I am impressed and a bit jealous that on LI you have so many top flight public school teams and a very competitive league unlike anywhere else for public schools.

But everyone has the additional problem of too much is never enough with the showcases. As a parent, I could easily fill a dozen weekends with camps and showcases and club owners and coaches are tied to encouraging this to the kids to get noticed. A dozen more things at another $400 to $700 for 1.5 to 3 days of lacrosse to get noticed. If your kid is a Turtle or an LI Express or a Crab, is this really needed? Just me asking if there is anything empirical to validate the showcase business model. For a California kid, I get it that they would flock to these constantly. Is it worth it for a LI or MIAA school kid do that?

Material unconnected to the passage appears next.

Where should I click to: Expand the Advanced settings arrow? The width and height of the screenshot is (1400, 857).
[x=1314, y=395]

I took our son to our first two "prospect" days at universities in the recent weeks and have to say this does it for me without anyone's advice. For $200 or so a try, you can go to a school you are targeting for prospect day and at that day there will be a range of coaches from other schools that are D1 non power ranked to D3. That makes sense to me that the NCAA coaches know that a coach from a D3 school is not taking dinner bread from a UVa or a UPenn, so let the kids perform all day long in front of the audience they and the families want with the full attention of the coaches all day long. We have all been at showcases where the coaches have no choice but to move their lawn chairs around at each halftime to see every team or player, and then it becomes a sordid lottery whether or not your kid is on the field or is in a competitive game when the coaches they want to impress are watching. At one Fall tournament my son's team went up 6-0 quickly and the coaches filed out quickly and that is understandable...hard to evaluate kids beating up on a lesser team.

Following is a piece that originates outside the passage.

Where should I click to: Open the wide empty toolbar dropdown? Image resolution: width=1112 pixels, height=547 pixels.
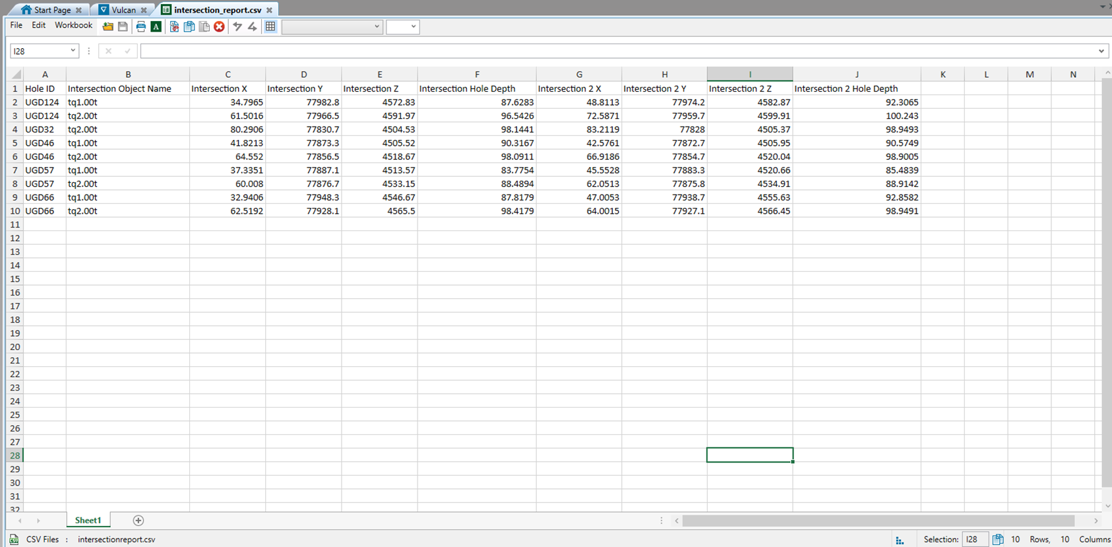[x=332, y=27]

I think these prospect days are a big game changer. Already we have been in touch with two of our top choices and the coaches have each corresponded with us directly about the recruiting process. That is more than we had three weeks ago waiting on the club owner to arbitrate what players he wanted to showcase which sadly involves a lot of politics and nonsense that fills this thread up with repeat complaints. Long live prospect days.
Excellent post and something that should be cross-posted onto the college forum. BOTC agrees with your assertion that a year of private High School, combined with the costs of a full season of lacrosse and travel can certainly be in the $20,000-$25,000 range which begs the question : exactly how much scholarship money do you actually expect lacrosse to deliver for you?

Your last paragraph is extremely compelling. Lacrosse parents are now finding out what soccer parents discovered a decade back. Parents can actually control their child's recruiting cycle with carefully planning showcase days and targeting those college prospect days where they know that their student-athlete's target coaches are in attendance. While team showcasing will always have value, the fact is that parents should no longer be depending on the club coach to determine the trajectory of their child's recruiting arc.

Again, thank you for the contribution.